- _Text excerpt_
----------

Civilian governance in the post-military rule period is a delicate balancing act between popular politics and the sensitivities of the military’s top brass. This is a power-sharing arrangement whose balance can tilt one way or another depending on the issue in question and the context of decision-making. Therefore, it requires a knowledge-based and professional approach to key policy issues on the part of the civilian leadership and patience by the top brass for noisy democratic politics. The balancing of the relationship is very critical to the overall stability in the political system in a country like Pakistan where the military has a long tradition of dominating the political domain and the civilian leadership is often keen on public posturing for demonstrating its constitutional precedence over the military, rather than creating a credible civilian alternative to military-dominated governance of the pre-civilian rule era.
Nawaz Sharif’s government has a comfortable majority in the National Assembly. It has secured external economic support that has created economic space for the next budget. However, these achievements do not necessarily guarantee that Nawaz will smoothly manage all issues of governance and political management.
If the strength of the military is organisation, discipline and control of the ‘gun’, the civilian government’s asset is popular support. This depends on providing basic services to the common citizen, easing economic pressure on them and ensuring personal security, including the rule of law and preservation of civil and political rights.

----------

- _Data to examine_
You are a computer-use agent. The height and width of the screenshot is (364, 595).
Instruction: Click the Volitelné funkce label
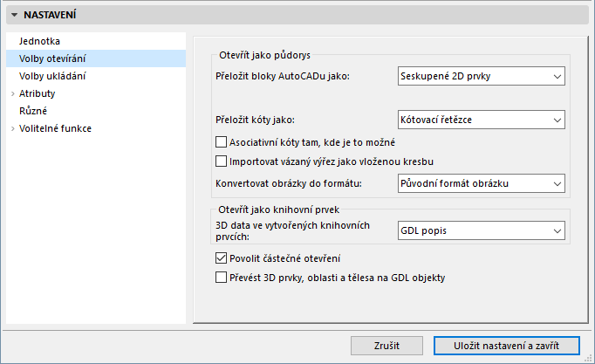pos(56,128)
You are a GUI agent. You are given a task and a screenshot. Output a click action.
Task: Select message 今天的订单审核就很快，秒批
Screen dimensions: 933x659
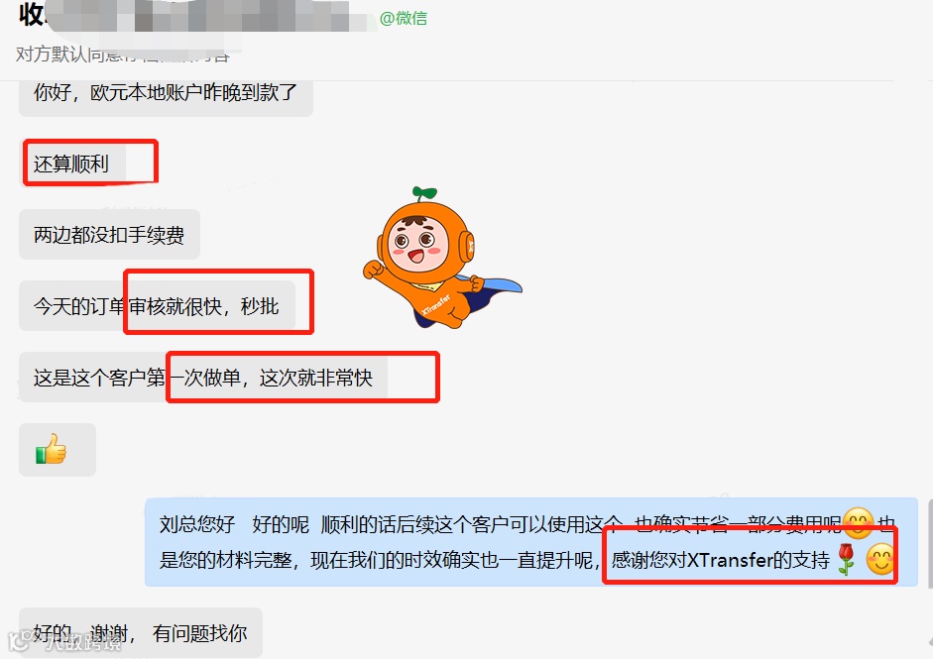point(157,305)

----------

- _What to work on_
- 1) In the commentary on civilian governance in Pakistan, what does the civilian government's popular support depend on?
- 2) Carry on the commentary on civilian governance in Pakistan, picking up after its final sentence.
The rows have no role here.

- _Replies_
- 1) It depends on providing basic services to the common citizen, easing economic pressure on them and ensuring personal security, including the rule of law and preservation of civil and political rights.

- 2)
The civilian government should also recognise that it presides over a divided and fragmented political order. It can never be sure of full support for itself from all sections of the politically-active populace in a crisis situation. Even if some political party has agreed to support the government, such support cannot be taken for granted at all times. If circumstances change, the supporting party can change its stance.
The civilian government should use the available political support to improve governance and political management rather pulling punches on the military. Even if the PPP has recently agreed to support the current democratic order led by Nawaz, this does not mean that the PPP will continue to support the PML-N if it decides to take on the military. If civil-military relations deteriorate, several political and religious groups will build pressure on Nawaz, adopt a neutral position and watch the situation from the sidelines or support the change in federal government short of a military takeover.
If the government seeks the cooperation of the Pakistan Army for pursuing anti-polio vaccination drives, how can it pursue the peace talks with the Taliban all by itself through the interior minister? The government needs to take off its highly partisan and ideological blinders and pursue the Taliban issue in consultation with the army.
The Musharraf trial under Article 6 and three other cases will continue to haunt civil-military relations unless the government removes the widely shared impression that Musharraf is being targeted for personal reasons pertaining to Nawaz’s bitter experience of 1999-2000. There is a major dilemma here. If the Musharraf trial proceeds, the impression of personal grudge will persist. If other people are also taken to task for their role in aiding and abetting the violation of the constitution, so many people will be trapped that the government will find it difficult to handle.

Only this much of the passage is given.